Rule 59(e) of the Federal Rules of Civil Procedure allows a party to move to amend a judgment within 28 days. FED. R. CIV. P. 59(e). A district court may grant a Rule 59(e) motion only when a party shows (1) a clear error of law in the court's earlier judgment; (2) newly-discovered evidence; (3) an intervening change in controlling law; or (4) a need to prevent manifest injustice." Hendson v. Walled Lake Consol. Schs., 469 F.3d 479, 496 (6th Cir. 2006). But Rule 59(e) motions "are not intended as a vehicle to relitigate previously considered issues" and "are not the proper vehicle to attempt to obtain a reversal of a judgment by offering the same arguments previously presented." Pitt Excavating v. Pitt, 3:13-cv-00909, 2014 WL 1715442, at *3 (M.D. Tenn. Apr. 30, 2014).

CAE maintains that the Court's earlier judgment was clearly erroneous, and that the Court "misread[] . . . the facts" in finding that CAE never paid for the DSS assets. (Docket No. 83, p. 3.) Specifically, CAE argues that Mumford, Sr. paid for the DSS assets "on behalf of CAE." (Docket No. 83, p. 3.) That payment, CAE concludes, establishes CAE's financial stake in the DSS sale and shows that it overpaid for the DSS assets.

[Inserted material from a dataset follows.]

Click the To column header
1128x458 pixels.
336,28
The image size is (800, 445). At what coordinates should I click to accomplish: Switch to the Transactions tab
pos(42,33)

The Court is unpersuaded. CAE's argument is virtually identical to the argument that it presented in its summary-judgment brief, in which CAE urged the Court to consider Mumford, Sr.'s payment as a payment from CAE. (See Docket No. 85, p. 14; Docket No. 90, p. 9.) And CAE offers nothing to show how the Court misunderstood the facts of the DSS sale—specifically, the fact that "the entire $2.9 million purchase price was paid from the personal accounts of CAE's owner, Phil Mumford, Sr." (Docket No. 90, p. 8.) Indeed, CAE even admits that this fact is true, stating that "the money paid at closing came from Phil Mumford Sr.'s personal funds." (Docket No. 85, p. 3.)

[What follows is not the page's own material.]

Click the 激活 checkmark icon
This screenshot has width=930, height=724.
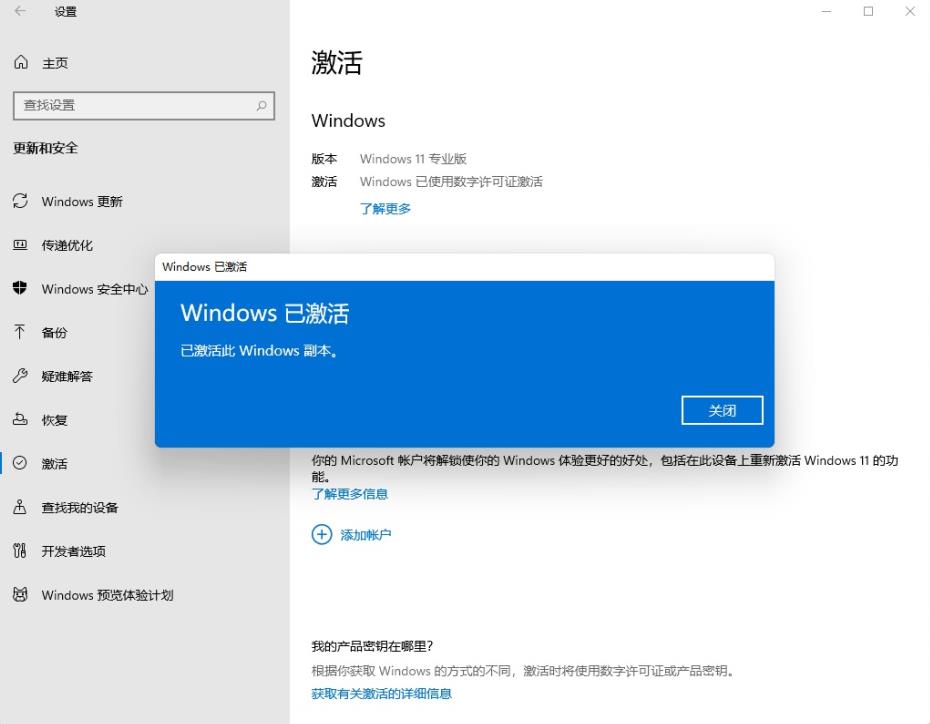(19, 463)
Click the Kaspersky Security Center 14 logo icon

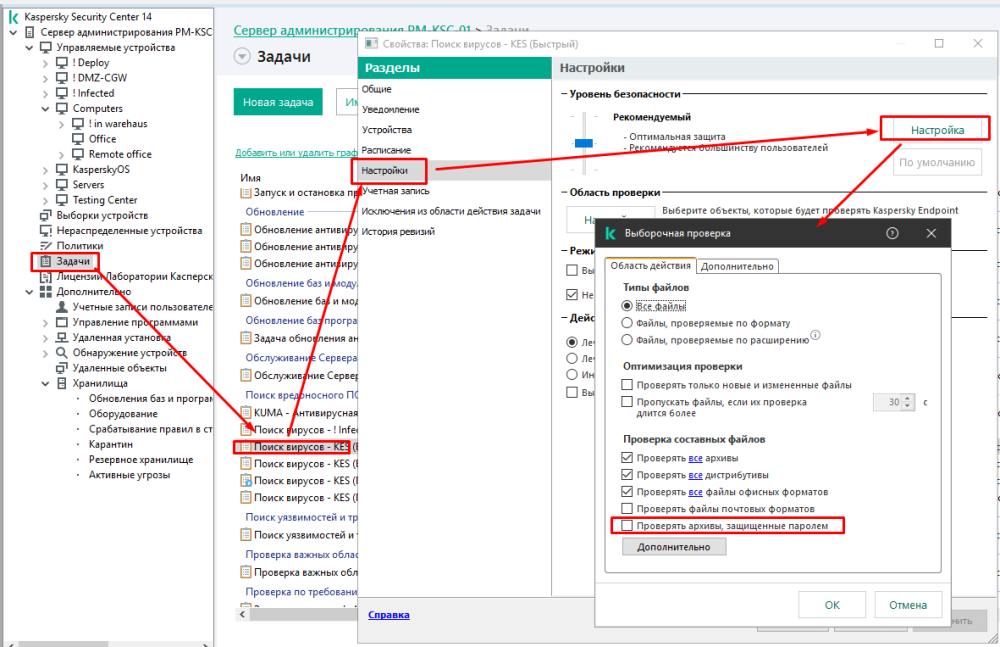click(x=13, y=17)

CAE may not simply rehash its summary-judgment argument at this stage of the litigation and expect a different result. The Sixth Circuit has repeatedly held that a Rule 59(e) motion "may not be used to re-litigate issues previously considered" and rejected by the Court. Am. Marietta Corp. v. Essroc Cement Corp., 59 Fed. App'x 668, 671 (6th Cir. 2003); Pitt Excavating, 2014 WL 1715442, at *3 (noting that Rule 59(e) motions "are not the proper vehicle to attempt to obtain a reversal of a judgment by offering the same arguments previously presented"). After all, it would be a waste of the Court's time if a party could lose at summary judgment, then simply refile its summary-judgment brief with "Reconsider Me" stamped on the front page. But CAE has done little more than that. Thus, to the extent that CAE argues that Mumford, Sr.'s $2.9 million payment was made "on behalf of CAE," CAE's Motion fails.

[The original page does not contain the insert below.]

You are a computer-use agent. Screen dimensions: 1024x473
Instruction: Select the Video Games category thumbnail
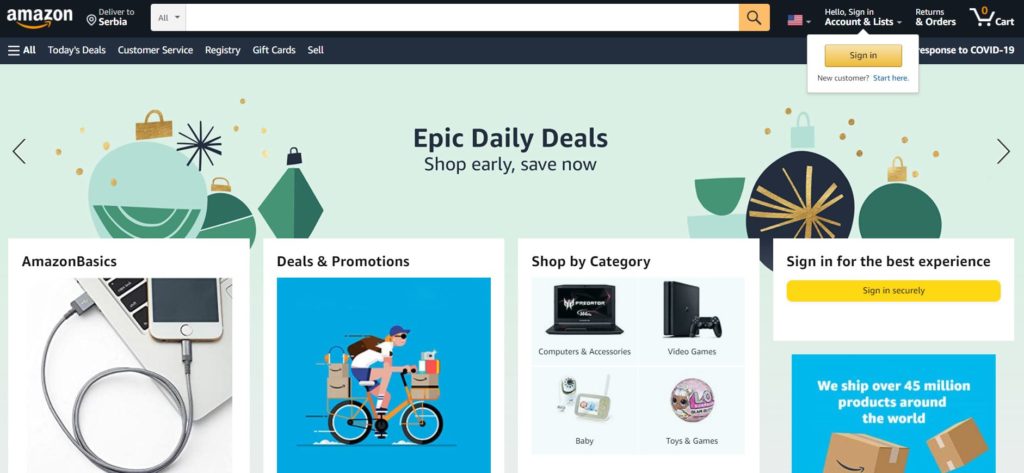[692, 321]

Outside of its recycled argument, CAE has not given the Court any reason to alter the Court's March 17, 2016 decision. The only substantive portion of its brief that was not raised at the summary-judgment stage concerns two attachments: (1) a fax cover sheet purporting to show a $50,000 wire transfer with a reference line "DSS PURCHASE DEPOSIT;" and (2) a declaration from Mumford, Jr., stating that he found the fax cover sheet after the Court's March 17, 2016 decision." (Docket Nos. 94-1, 94-2.) These two attachments, CAE argues, show that CAE paid for the DSS assets. (Docket No. 94, p. 5 n.3.)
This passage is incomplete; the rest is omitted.